What to do →
**a.** In the KMS changelog notes, what extension does the patch make to RESTUrl?
**b.** Pick up the KMS changelog notes after their final sentence and extend them with the next part.

* EaR: Update KMS URL refresh policy and fix bugs
Description
RESTKmsConnector implements discovery and refresh semantics i.e.
on bootstrap it discovers KMS Urls and periodically refresh the
URLs (handle server upgrade scenario). The current implementation
caches the URLs in a min-heap, as part of serving a request, actor
pops out elements from min-heap and attempts connecting to the server,
on failure, the URL is temporarily stored in a stack, at the end of
the request processing, the stack is merged back into the heap.
The code doesn't work as expected if there are multiple requests
consumes the heap causing following issues:
1. Min-heap would retain old URLs replaced by latest refresh (stack merge)
2. URL discovery file is read more than expected as multiple requests can
empty heap, causing the code to read URLs from the file.
Patch proposes following policy to cache and maintain URLs priority:
1. Unresponsiveness penalty: KMS flaky connection or overload can cause
requests to timeout or fail; each such instance updates unresponsiveness
penalty of associated URL context. Further, the penalty is time bound and
deteriorate with time.
2. Cached URLs are sorted once a failure is encountered, priority followed
is:
2.1. Unresponsiveness penalty server(s) least preferred
2.2. Server(s) with high total-failures less preferred
2.3. Server(s) with high total-malformed response less preferred.
3. Updates RESTClient to throw 'retryable' error up to the client such as:
'connection_failed' and/or 'timeout'
4. Extend RESTUrl to support IPv6 format.
Testing
RESTUnit - 100K (new test added for coverage)
devRunCorrectness
* EaR: REST KMS fixes - encryption integration testing
Description
Major changes:
1. Multiple fixes observed while performing integration end-to-end
testing for Encryption at-rest feature.
2. Improve REST module logging. Introduced FLOW_KNOBS->REST_LOG_LEVEL
to have more granular control of feature logging disconnected from
the cluster log level.
Testing
Integration testbed:
1. Run fdbserver standalone
2. Run external KMS http-server to serve encryption key fetch requests
* EaR: RESTClient HTTP compliance, fix json request content type
Description
diff-1: Address review comments
RESTClient is responsible to handle FDB <-> KMS communication
for Encryption and other usecases. By design, it only supports
"secure connection" i.e. "https"; however, it seems there is a
need to expand the module to support "http" connection,
for instance: test and dev deployments for instance.

Supplied information →
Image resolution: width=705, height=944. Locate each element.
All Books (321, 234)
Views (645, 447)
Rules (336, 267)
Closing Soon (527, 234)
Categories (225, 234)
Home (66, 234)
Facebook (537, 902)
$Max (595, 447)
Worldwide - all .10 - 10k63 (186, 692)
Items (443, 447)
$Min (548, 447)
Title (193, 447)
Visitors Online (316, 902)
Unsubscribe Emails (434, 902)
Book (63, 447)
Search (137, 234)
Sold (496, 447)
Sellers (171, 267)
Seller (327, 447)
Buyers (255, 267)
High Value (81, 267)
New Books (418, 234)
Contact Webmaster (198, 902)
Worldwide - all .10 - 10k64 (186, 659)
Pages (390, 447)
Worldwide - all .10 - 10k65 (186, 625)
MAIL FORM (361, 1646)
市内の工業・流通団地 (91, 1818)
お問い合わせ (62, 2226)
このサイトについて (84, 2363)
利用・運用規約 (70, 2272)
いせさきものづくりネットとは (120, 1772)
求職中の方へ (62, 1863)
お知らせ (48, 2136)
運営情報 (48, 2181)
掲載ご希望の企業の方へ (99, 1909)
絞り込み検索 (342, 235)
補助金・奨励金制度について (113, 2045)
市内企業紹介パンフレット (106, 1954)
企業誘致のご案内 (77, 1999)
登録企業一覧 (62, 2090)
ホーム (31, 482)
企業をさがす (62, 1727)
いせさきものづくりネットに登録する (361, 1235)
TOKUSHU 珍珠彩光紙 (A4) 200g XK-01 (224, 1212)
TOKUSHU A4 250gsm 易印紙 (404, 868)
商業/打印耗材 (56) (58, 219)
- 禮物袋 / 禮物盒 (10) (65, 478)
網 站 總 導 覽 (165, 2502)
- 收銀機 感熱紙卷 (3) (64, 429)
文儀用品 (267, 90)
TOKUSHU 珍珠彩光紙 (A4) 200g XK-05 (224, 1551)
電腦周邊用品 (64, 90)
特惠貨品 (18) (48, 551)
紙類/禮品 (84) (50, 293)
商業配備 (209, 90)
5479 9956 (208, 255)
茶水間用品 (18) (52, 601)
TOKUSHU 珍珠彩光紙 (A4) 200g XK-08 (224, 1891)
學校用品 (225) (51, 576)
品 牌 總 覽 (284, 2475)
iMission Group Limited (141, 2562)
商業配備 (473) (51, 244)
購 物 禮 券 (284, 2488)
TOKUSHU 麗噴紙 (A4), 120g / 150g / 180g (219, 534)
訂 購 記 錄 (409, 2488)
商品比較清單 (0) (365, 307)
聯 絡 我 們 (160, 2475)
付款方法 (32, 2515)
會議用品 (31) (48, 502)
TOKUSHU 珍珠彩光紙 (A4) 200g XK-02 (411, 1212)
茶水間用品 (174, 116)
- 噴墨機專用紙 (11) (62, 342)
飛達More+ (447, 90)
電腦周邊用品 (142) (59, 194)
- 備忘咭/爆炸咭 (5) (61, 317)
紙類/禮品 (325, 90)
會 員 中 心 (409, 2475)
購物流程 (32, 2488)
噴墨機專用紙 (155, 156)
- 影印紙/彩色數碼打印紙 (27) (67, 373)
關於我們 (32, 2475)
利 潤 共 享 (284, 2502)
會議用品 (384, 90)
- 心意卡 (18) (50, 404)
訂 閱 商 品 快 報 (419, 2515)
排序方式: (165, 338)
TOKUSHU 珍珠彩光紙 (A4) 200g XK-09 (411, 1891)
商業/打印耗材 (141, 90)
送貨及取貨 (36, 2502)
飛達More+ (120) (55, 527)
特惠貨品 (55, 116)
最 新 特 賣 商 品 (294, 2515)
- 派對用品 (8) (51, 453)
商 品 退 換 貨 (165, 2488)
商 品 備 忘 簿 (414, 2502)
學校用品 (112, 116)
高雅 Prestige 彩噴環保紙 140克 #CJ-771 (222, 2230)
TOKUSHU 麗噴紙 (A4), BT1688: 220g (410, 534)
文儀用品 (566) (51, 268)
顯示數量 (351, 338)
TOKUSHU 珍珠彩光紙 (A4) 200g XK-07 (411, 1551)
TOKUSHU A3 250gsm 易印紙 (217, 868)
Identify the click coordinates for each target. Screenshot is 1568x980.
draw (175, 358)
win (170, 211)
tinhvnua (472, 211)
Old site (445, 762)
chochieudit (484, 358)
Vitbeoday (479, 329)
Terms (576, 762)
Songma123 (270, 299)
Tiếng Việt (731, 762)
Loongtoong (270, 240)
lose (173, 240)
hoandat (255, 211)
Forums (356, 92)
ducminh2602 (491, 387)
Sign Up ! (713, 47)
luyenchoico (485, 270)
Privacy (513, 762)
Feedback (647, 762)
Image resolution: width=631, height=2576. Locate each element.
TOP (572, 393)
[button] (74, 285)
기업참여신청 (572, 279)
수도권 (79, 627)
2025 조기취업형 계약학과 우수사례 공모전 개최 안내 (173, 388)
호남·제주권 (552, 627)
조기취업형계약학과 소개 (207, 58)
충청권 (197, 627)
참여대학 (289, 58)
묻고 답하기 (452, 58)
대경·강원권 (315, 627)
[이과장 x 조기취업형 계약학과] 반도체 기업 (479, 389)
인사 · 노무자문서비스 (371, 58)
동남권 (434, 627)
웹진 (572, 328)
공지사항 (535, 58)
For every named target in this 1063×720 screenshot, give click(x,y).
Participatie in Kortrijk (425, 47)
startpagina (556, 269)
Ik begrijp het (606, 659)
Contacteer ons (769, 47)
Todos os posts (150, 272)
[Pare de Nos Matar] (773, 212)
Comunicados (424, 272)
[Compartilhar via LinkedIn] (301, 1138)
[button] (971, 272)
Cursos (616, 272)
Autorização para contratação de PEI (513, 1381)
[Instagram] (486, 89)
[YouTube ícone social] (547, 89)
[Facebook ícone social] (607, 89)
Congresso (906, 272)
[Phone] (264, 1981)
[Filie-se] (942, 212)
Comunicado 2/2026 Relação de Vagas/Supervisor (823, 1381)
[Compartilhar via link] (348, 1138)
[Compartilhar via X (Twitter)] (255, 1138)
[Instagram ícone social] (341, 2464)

Answers to the exercise →
**a.** It extends RESTUrl to support the IPv6 format.

**b.**
However, given RESTClient gets involved in handling high
sensitive contents such as: plaintext "encryption cipher
from a KMS", the feature is guarded using
CLIENT_KNOB->REST_KMS_ENABLE_NOT_SECURE_CONNECTION which is
settable using FDBServer command line argument
"--kms-rest-enable_not_secure_connection" (boolean)
Testing
Deployed a standalone fdbserver and communicate with a
simple "http" server
Description
Two major changes proposed are:
I)
Used following setup for testing:
1. Run `fdbserver` locally.
2. Run a mock python based HTTP server (encryption endpoints not implemented)
Expectation was RESTClient code should go in loop trying to establish connection
to the desired encryption endpoint. However, observation was the code loops for
one cycle and followup cycle SEGV while printing a log using RESTUrl object which
is obtained as a 'pointer' from the caller. Update the code to use RESTUrl object
instead of the pointer.
II) In above setup, KMSConnector would throw 'encrypt_key_fetch_failed' error
which wasn't handled by EKProxy, hence, causing the service to terminate. Add
code to re-throw the error to the caller.
Testing
Description
Patch fixes an issue where new connection for a corresponding
'connectKey' isn't getting added to the connectionPoolMap.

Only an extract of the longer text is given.